* **Records shown**:
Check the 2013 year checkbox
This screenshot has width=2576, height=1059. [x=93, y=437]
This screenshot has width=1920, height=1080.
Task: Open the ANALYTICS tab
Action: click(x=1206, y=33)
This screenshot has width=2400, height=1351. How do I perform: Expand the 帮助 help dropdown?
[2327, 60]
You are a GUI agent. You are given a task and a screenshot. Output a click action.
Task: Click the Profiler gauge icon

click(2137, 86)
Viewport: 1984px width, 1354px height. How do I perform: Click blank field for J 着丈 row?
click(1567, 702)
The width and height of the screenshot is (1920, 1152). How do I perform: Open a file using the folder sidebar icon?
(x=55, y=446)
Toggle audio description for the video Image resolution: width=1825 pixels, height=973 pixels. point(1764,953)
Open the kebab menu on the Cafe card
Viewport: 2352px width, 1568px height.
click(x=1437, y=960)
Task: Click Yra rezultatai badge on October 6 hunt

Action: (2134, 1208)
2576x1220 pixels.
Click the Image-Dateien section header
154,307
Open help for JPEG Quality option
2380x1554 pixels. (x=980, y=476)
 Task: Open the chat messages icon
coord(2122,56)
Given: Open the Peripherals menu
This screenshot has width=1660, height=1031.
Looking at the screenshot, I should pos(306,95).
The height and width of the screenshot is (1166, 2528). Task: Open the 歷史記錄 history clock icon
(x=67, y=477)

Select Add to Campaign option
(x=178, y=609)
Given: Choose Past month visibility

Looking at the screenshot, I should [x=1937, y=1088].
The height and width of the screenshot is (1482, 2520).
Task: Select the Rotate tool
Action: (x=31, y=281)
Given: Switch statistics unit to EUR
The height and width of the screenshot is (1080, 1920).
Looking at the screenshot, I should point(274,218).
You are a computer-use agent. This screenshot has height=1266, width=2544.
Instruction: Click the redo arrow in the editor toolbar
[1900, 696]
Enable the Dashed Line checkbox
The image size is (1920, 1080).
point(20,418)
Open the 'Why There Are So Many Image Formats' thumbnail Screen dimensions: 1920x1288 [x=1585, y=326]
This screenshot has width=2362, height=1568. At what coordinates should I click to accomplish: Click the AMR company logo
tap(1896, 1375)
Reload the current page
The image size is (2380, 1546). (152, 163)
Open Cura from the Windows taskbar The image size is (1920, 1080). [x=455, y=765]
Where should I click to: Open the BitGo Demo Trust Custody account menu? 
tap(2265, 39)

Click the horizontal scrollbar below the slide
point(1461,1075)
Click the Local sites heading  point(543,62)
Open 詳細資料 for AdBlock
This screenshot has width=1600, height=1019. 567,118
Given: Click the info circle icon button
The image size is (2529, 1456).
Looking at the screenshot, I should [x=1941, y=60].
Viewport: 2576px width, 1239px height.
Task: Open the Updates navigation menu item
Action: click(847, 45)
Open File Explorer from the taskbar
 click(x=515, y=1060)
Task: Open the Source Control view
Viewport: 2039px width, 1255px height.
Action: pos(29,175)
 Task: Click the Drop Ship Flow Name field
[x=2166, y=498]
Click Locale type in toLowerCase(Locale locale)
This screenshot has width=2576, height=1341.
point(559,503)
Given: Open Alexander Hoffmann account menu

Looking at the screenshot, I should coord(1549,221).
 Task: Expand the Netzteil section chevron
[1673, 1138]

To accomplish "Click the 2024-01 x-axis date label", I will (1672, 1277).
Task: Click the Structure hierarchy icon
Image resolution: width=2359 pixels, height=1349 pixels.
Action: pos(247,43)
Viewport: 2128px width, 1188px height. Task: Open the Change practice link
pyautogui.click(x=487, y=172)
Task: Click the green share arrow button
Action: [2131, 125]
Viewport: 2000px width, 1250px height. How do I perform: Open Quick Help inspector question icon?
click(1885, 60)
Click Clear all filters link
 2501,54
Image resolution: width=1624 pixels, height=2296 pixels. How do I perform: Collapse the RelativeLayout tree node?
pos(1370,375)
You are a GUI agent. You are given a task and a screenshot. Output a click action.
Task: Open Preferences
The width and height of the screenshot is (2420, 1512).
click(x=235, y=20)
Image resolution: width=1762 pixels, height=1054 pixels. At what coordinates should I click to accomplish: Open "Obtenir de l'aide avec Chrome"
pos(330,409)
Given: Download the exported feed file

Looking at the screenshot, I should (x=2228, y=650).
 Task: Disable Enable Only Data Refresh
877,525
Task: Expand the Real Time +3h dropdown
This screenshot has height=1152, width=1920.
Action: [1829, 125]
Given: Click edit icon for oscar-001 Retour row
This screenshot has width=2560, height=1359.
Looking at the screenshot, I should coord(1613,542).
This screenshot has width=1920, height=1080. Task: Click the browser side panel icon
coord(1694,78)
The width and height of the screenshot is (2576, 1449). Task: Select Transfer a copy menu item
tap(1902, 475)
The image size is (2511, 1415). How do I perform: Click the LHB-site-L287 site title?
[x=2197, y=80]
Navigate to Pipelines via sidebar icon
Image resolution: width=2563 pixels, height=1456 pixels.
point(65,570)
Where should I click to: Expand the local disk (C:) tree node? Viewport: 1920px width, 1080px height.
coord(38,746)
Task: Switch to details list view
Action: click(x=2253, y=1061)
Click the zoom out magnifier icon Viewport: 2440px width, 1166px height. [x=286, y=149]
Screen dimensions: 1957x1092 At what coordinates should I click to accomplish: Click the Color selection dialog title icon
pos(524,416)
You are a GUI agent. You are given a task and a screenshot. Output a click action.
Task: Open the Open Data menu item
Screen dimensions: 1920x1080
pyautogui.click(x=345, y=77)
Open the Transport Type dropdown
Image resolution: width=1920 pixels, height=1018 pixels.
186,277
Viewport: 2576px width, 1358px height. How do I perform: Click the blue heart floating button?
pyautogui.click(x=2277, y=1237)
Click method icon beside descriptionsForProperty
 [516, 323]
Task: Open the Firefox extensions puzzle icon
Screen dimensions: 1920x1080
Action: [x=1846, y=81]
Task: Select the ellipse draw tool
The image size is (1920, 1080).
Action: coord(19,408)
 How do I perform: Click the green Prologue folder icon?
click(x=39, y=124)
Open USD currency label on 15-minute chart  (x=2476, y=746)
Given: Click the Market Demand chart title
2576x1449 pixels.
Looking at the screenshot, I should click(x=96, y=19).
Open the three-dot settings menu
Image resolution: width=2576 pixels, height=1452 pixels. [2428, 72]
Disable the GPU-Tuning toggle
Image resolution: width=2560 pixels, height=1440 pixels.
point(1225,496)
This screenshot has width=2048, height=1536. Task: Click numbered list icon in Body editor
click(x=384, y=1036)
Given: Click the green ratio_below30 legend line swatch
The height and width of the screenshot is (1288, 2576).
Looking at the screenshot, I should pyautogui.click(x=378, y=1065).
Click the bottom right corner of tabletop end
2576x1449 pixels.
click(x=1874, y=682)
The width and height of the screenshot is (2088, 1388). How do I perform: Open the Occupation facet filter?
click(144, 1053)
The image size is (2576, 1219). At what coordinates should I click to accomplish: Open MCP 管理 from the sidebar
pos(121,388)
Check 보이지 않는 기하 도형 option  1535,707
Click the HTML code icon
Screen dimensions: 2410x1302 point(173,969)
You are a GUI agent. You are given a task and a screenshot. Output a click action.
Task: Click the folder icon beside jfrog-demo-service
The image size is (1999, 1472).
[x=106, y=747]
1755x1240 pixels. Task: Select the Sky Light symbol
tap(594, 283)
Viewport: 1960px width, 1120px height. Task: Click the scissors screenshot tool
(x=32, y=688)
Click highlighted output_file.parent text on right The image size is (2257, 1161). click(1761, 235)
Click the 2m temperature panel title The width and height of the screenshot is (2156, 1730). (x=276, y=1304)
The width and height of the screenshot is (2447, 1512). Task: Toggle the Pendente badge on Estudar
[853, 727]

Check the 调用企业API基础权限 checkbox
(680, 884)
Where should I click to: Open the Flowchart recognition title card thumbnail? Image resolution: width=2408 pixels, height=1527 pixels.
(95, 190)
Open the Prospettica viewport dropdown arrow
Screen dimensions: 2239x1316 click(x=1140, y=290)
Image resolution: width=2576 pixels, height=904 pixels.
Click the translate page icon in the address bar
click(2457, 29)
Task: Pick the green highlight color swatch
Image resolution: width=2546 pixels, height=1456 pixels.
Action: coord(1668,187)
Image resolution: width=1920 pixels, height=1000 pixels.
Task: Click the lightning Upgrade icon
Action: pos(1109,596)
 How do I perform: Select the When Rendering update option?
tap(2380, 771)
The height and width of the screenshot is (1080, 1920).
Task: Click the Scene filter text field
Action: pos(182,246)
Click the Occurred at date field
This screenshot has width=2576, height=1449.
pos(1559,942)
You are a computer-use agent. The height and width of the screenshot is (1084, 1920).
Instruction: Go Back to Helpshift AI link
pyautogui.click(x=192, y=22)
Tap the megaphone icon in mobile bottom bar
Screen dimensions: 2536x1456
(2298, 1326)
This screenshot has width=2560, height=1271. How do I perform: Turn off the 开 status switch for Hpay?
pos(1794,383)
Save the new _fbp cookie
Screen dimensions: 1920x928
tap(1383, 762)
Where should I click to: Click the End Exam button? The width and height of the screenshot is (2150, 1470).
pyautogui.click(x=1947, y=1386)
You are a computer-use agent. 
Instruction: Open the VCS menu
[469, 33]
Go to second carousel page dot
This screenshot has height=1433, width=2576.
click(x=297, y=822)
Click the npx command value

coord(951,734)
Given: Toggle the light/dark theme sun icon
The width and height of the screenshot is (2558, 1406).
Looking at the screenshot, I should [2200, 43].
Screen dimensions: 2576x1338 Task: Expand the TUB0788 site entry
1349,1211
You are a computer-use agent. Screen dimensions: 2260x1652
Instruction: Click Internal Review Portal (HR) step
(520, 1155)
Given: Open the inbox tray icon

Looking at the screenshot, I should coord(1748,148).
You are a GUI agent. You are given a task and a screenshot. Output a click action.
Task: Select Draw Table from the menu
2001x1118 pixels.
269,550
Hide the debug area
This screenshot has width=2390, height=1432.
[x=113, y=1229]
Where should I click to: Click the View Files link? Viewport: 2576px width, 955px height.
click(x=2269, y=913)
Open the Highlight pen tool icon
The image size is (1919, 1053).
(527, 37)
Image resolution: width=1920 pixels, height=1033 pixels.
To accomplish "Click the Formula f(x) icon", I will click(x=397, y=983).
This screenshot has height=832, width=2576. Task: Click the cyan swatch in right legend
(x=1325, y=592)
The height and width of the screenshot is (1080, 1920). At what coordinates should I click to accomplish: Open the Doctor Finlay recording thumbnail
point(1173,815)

* **Directions**: Report how many lines in the listing above contain the string "will", giving the number alone.

* **Written solution**: 2